Surviving records do not indicate when rumors about Hall reached Jamestown or why the colony’s leadership became involved in the assessment of Hall’s gender. Basse may have asked the General Court, which was composed of the members of the governor’s Council and the governor, to make a decision about Hall’s identity because he wanted to put an end to the ongoing conflict in his community about Hall. On April 8, 1629, the General Court convened at the statehouse at Jamestown and reviewed the sworn testimony of Atkins and England, as well as Hall’s testimony. They declined to summon the women who examined Hall or conduct a physical examination of Hall. In keeping with Hall’s own description, they ruled that Hall was “a man and a woeman” and ordered publication of their ruling so that residents of Warrosquyoake “may take notice thereof.” The court also required Hall to post a bond to ensure “his good behavior” and, as an indication of Hall’s unique gender identity, ordered Hall to wear men’s clothing but with a “Coyfe and Croscloth,” which were distinctly female head coverings, and an apron.

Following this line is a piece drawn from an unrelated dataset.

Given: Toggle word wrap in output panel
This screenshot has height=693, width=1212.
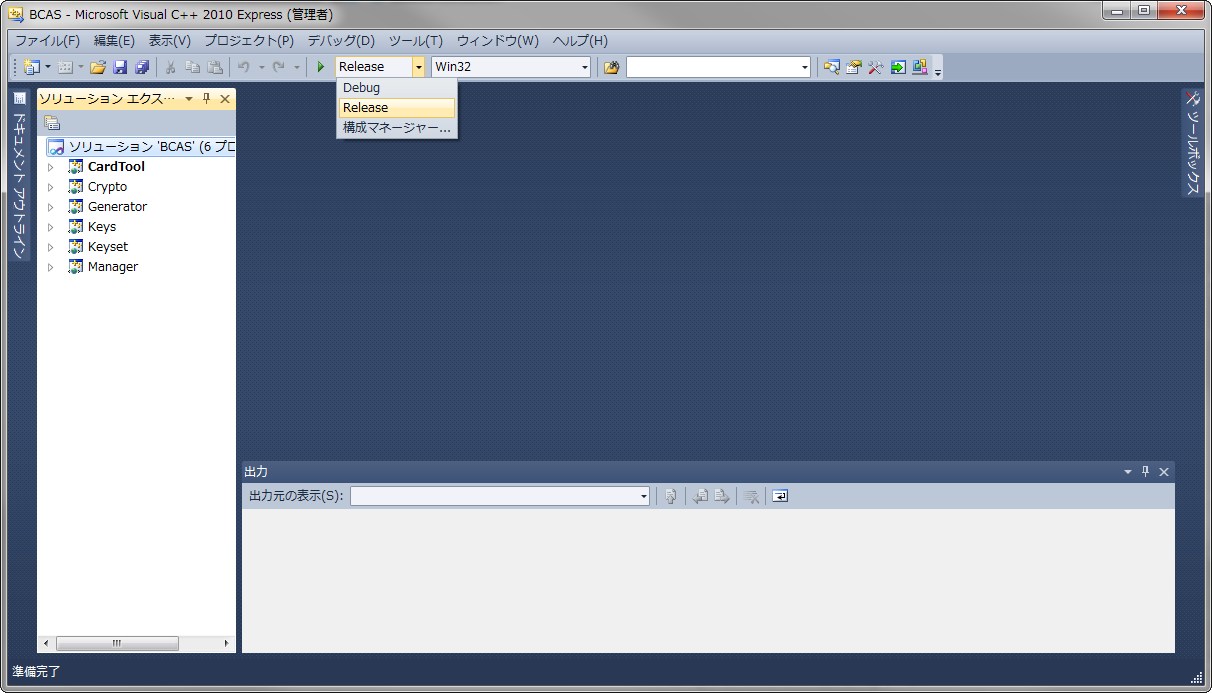Looking at the screenshot, I should point(780,496).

This was a relatively mild punishment for Hall’s transgression of gender norms that upheld Hall’s self-definition of a dual gender identity. But it restricted Hall’s ability to move between gender identities, as well as marking Hall as an outlier in the community. It also protected colonial leaders’ authority against the efforts of married women to police their communities in matters of gender and sexuality. After the General Court hearing, Hall disappeared from the historical record.